Continue the family blog post about a sick week at home, picking up after its final sentence.

#### [Passage for review]

****************************************

Our Roller Coaster Week

It's been a really rough week in our house.  Parker has been sick.  Pretty darn sick in fact.  We spent SIX hours in the ER on Sunday evening and SIX hours in the ER overnight on Monday.  We then spent the late morning on Tuesday at the pediatrician's office.  No one was really able to figure out what was wrong because he had symptoms all over the place but had no fever and his bloodwork looked pretty good.  The symptoms were mostly respiratory based and he was having a hard time breathing and the treatments I had available at home were not cutting it.  That's why we went to the ER twice but they really didn't do anything to help except give him shots of Rocephin (which we now know were for nothing), more breathing treatments, and did chest x-rays (which didn't look to bad).    Turns out my little guy has RSV.  He has been getting monthly injections to help prevent RSV and I guess it's good because otherwise this whole thing could've been a lot worse.  We all think the "croup" that Alexa had a couple of weeks ago was probably RSV too and that's just what it looked like in her.  So...we likely gave her a 10-day course of antibiotics for no reason.

We've been spending the past several days suctioning like crazy, doing lots of breathing treatments, chest percussion, and cuddling.  Yesterday morning was probably the toughest for me because I was alone with Parker and I was unable to get his oxygen saturations up where they needed to be.  His lips were dusky blue in color off and on and although I didn't think we were at the stage where I needed to call 911 I sure didn't like what was happening.  It was frustrating because nothing I was doing was helping.  I turned his oxygen way up, gave him breathing treatments, did his CPT, was suctioning a lot, and even did an emergency trach change.  I couldn't figure out what the problem was but then he started to come up where he needed to be and all was fine.  Sometimes I think he just gets bored and wants to add a little excitement to the mix (just kidding).

To add to it all, on the way out the door for church on Sunday, Alexa fell and hit her head on one of our end tables and instead of going to church we went to get five stitches put in her forehead.  That was sure fun let me tell you.  She was actually a trooper for the whole process except for the actual stitches going in part.  I'm quite sure people two blocks away could hear her screaming!  I'm not looking forward to when they have to be taken out.

****************************************

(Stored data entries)
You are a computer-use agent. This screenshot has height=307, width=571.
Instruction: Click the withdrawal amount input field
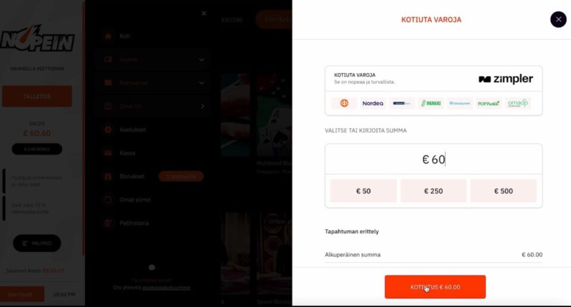pos(434,159)
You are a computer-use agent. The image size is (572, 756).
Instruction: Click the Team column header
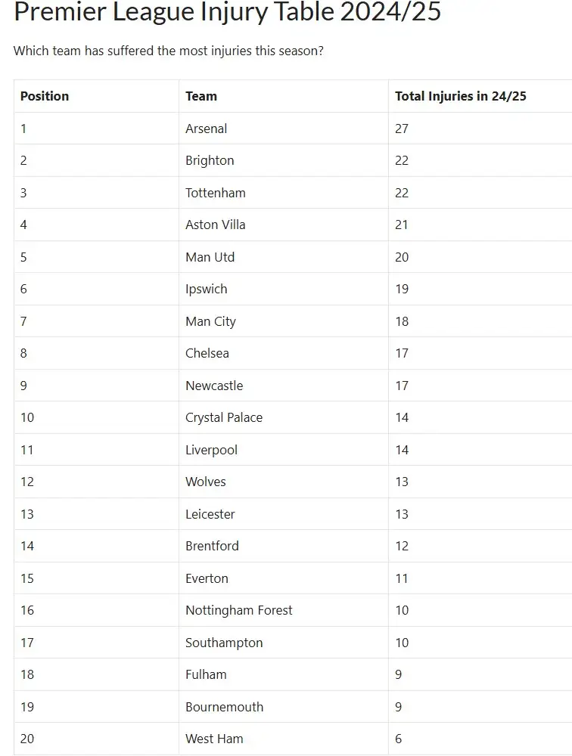pos(201,96)
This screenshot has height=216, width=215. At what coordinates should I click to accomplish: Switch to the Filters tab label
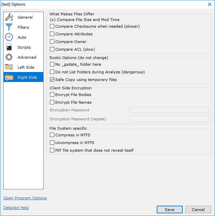click(x=23, y=27)
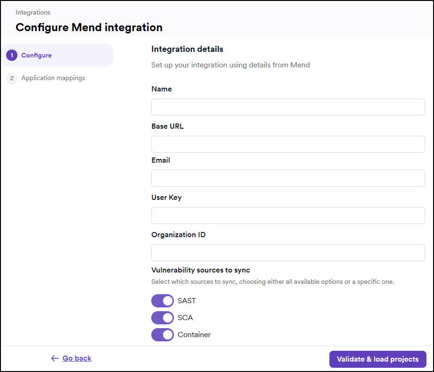Image resolution: width=434 pixels, height=372 pixels.
Task: Focus the Email input field
Action: click(287, 178)
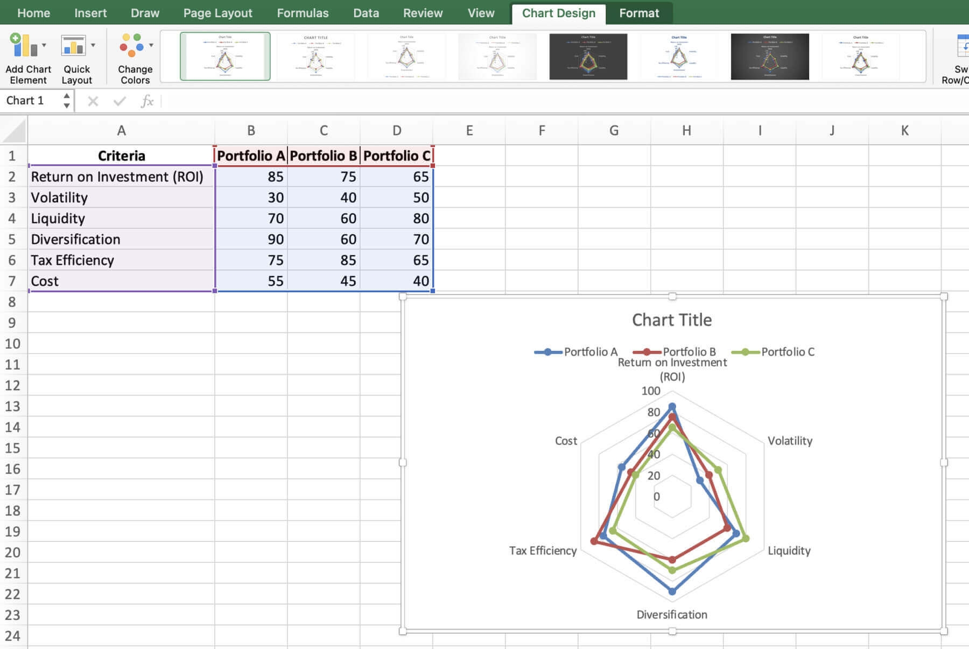Click the Switch Row/Column icon
Viewport: 969px width, 649px height.
[x=961, y=46]
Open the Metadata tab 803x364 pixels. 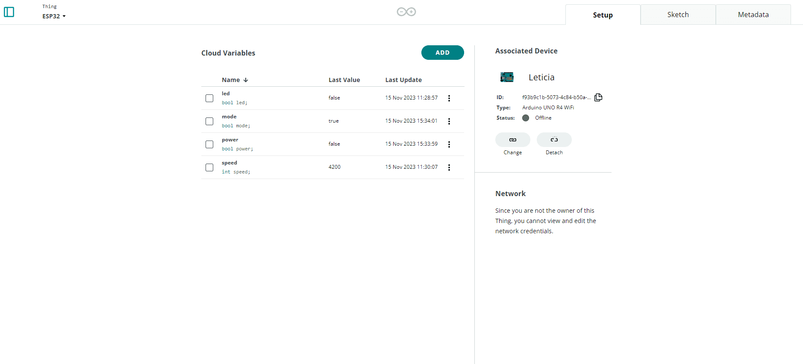(x=753, y=15)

****************************************

#### [The answer]
Today is going much better for Parker and I've had a chance to breathe.  Our lives are a roller coaster and this last week we were coasting down but we're definitely on the way back up today.  I've gotten two pieces of wonderful news today and it makes all of the craziness a little easier.

First, I spoke with Parker's Pulmonologist's office.  His biopsies/cultures from his procedures came back and did show Pseudomonas (the bug Parker always has in his trach) and RSV.  But it also showed no signs of aspiration.  This is beyond HUGE news.  This means we can attempt oral feeding trials again and I don't have to be so scared.  Now, I do know that Parker has aspirated in the past but since he has been tolerating his PMV (speaking valve) better, I have hopes that we will be more successful this time.

Second, I found out today that the nursing hours we receive so we can sleep at night will NOT be cut.  They had been proposed to be eliminated completely.  This is only the case for the next fiscal year but we will take it!  This has been a huge stressor for us and a big burden was lifted in hearing this news.

This decision had been made a few weeks ago, but I didn't find out about it until today.  I think hearing this good news today was perfect timing coming off of such a hard week and I'm able to appreciate it so much more.  Without having the night nurses here during Parker's illness I probably would've gone crazy.  He requires constant care on a good day but when he's sick like this you can't take your focus off him for a minute and it's just impossible to do 24/7 by yourself.  We definitely would've ended up admitted in the hospital without that additional support from our night nurses.

So, here's to hoping the rest of this week continues to go "up" and that we appreciate and give thanks for answered prayers!

3 comments:

  1. Sending "up, up" thoughts your way.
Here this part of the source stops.